■ TASK ITEM: Below are records; copy every line in them that holds the word "will".

━━━━━━━━━━

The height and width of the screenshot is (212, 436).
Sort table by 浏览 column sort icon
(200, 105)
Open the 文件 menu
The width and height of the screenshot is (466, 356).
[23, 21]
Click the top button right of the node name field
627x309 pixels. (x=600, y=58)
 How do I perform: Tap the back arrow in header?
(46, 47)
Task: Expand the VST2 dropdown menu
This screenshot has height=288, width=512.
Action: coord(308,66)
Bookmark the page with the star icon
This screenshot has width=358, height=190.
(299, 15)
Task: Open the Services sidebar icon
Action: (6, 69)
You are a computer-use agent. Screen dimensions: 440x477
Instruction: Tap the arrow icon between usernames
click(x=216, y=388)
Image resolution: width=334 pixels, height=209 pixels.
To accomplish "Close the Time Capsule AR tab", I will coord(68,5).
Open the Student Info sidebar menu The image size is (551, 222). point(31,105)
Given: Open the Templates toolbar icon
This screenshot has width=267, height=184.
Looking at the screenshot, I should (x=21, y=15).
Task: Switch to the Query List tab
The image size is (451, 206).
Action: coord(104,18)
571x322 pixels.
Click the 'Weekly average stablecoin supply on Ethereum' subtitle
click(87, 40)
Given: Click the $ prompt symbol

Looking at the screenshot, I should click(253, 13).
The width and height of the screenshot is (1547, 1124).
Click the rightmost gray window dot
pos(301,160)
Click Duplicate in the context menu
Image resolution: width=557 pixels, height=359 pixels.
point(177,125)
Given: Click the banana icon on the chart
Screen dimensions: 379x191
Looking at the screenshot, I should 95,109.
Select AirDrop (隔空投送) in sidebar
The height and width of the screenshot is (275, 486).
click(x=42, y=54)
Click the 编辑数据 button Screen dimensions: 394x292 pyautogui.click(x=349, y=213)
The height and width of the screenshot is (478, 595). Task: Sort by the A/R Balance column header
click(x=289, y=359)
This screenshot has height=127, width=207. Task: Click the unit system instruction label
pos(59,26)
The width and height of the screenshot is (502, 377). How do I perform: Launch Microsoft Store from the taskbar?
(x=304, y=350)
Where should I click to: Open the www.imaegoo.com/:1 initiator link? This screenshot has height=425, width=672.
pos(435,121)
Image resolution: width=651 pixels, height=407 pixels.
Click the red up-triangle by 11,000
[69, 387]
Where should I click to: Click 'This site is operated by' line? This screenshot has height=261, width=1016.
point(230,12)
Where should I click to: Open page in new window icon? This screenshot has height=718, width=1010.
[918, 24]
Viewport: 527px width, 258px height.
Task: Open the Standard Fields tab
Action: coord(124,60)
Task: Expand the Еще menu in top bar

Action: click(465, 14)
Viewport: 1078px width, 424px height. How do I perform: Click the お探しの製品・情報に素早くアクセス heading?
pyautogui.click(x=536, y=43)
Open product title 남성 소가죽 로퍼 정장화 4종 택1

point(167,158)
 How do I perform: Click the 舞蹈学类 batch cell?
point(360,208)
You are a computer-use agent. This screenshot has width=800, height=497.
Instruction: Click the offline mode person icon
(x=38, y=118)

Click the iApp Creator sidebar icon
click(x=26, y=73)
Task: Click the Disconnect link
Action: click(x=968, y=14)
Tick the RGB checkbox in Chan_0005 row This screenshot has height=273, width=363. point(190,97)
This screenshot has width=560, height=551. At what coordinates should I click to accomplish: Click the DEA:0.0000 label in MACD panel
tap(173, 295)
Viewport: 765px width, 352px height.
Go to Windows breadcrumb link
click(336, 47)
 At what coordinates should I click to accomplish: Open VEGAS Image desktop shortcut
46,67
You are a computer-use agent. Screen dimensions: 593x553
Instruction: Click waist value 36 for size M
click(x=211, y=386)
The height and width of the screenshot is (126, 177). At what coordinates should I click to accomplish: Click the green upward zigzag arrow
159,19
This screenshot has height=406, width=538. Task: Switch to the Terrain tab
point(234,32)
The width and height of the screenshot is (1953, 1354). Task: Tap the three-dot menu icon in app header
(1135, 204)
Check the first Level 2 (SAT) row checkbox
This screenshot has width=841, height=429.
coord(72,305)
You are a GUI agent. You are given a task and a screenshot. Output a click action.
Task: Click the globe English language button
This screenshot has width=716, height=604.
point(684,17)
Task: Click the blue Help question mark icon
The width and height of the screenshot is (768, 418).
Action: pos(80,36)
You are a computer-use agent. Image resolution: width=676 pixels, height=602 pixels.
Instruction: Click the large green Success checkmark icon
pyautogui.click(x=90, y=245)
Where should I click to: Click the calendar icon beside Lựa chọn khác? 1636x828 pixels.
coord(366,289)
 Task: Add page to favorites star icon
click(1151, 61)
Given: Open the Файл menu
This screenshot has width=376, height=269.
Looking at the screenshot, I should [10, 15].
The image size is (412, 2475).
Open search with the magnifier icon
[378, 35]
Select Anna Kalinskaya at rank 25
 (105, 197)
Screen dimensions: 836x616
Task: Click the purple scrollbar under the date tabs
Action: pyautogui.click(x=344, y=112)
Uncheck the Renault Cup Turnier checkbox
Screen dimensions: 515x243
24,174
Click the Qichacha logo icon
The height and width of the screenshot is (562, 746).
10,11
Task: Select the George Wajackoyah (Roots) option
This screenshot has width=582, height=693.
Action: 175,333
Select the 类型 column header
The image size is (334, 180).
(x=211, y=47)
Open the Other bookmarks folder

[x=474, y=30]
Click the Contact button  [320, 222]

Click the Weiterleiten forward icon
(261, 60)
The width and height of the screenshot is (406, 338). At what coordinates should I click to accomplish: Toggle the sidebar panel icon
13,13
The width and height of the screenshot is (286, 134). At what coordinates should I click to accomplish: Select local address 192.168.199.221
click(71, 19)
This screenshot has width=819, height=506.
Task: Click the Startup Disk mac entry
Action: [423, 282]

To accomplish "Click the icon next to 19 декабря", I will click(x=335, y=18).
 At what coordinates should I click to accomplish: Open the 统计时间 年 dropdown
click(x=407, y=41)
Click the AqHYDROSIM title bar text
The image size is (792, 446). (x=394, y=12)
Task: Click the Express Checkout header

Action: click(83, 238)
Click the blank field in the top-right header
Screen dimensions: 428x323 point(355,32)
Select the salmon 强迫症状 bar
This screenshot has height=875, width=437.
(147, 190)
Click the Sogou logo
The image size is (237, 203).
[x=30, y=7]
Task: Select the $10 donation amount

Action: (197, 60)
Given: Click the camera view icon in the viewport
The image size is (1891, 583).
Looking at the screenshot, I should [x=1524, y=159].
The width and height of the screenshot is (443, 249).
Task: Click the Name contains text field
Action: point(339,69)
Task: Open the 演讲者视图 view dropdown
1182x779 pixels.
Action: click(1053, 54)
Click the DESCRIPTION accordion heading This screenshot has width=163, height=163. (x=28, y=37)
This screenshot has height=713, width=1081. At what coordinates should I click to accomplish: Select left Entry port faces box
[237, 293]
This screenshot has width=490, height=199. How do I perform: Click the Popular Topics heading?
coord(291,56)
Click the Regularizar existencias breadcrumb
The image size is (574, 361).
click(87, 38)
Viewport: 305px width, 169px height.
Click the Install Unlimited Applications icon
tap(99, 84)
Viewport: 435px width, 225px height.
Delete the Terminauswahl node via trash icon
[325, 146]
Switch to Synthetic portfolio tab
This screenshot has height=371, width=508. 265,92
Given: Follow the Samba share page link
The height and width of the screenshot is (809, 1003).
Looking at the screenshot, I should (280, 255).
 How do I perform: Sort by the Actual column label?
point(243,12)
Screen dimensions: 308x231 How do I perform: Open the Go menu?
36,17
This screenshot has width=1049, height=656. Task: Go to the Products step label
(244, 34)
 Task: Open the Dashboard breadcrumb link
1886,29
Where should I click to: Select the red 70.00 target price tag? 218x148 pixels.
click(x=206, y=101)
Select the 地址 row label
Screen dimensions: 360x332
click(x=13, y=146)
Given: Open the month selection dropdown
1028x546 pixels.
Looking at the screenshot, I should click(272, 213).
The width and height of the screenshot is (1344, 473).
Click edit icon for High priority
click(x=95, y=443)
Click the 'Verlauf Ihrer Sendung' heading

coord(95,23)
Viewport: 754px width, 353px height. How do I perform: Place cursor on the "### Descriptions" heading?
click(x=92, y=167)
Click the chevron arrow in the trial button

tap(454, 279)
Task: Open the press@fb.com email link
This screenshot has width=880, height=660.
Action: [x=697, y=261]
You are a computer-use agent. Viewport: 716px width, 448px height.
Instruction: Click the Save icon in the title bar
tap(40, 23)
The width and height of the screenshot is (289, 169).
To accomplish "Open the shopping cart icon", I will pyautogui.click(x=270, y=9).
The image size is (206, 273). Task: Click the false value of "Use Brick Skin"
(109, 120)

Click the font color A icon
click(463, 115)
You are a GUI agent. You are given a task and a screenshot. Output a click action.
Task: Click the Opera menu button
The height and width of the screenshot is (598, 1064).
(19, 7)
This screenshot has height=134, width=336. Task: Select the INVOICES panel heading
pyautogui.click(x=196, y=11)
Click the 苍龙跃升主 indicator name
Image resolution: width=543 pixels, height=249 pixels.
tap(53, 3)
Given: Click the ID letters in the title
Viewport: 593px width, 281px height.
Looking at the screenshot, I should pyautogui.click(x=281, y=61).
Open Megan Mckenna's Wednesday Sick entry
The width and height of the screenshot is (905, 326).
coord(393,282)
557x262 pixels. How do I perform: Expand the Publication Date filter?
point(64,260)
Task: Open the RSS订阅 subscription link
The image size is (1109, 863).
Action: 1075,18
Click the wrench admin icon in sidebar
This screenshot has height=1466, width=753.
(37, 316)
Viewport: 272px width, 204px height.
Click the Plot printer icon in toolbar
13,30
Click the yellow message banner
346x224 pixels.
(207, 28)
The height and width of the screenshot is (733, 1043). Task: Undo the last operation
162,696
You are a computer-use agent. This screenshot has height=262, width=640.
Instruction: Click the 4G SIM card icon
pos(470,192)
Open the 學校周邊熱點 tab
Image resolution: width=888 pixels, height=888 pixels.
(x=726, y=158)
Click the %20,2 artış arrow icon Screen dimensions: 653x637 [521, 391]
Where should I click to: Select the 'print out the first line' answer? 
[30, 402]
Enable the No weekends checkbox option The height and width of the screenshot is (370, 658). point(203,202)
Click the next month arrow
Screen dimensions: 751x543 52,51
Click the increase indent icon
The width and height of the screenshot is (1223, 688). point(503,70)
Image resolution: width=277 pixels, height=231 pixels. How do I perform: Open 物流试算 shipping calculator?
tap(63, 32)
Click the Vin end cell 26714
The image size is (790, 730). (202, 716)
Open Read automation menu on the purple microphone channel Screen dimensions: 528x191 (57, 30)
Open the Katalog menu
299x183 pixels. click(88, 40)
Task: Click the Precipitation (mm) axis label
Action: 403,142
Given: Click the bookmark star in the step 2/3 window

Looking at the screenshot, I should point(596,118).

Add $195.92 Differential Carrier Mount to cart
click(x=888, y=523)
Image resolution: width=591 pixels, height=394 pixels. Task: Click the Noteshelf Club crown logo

━━━━━━━━━━

■ RESPONSE TO THIS TASK:
To accomplish "Close the Time Capsule AR tab", I will coord(68,5).
To accomplish "Click the icon next to 19 декабря", I will click(x=335, y=18).
To accomplish "Open the shopping cart icon", I will pyautogui.click(x=270, y=9).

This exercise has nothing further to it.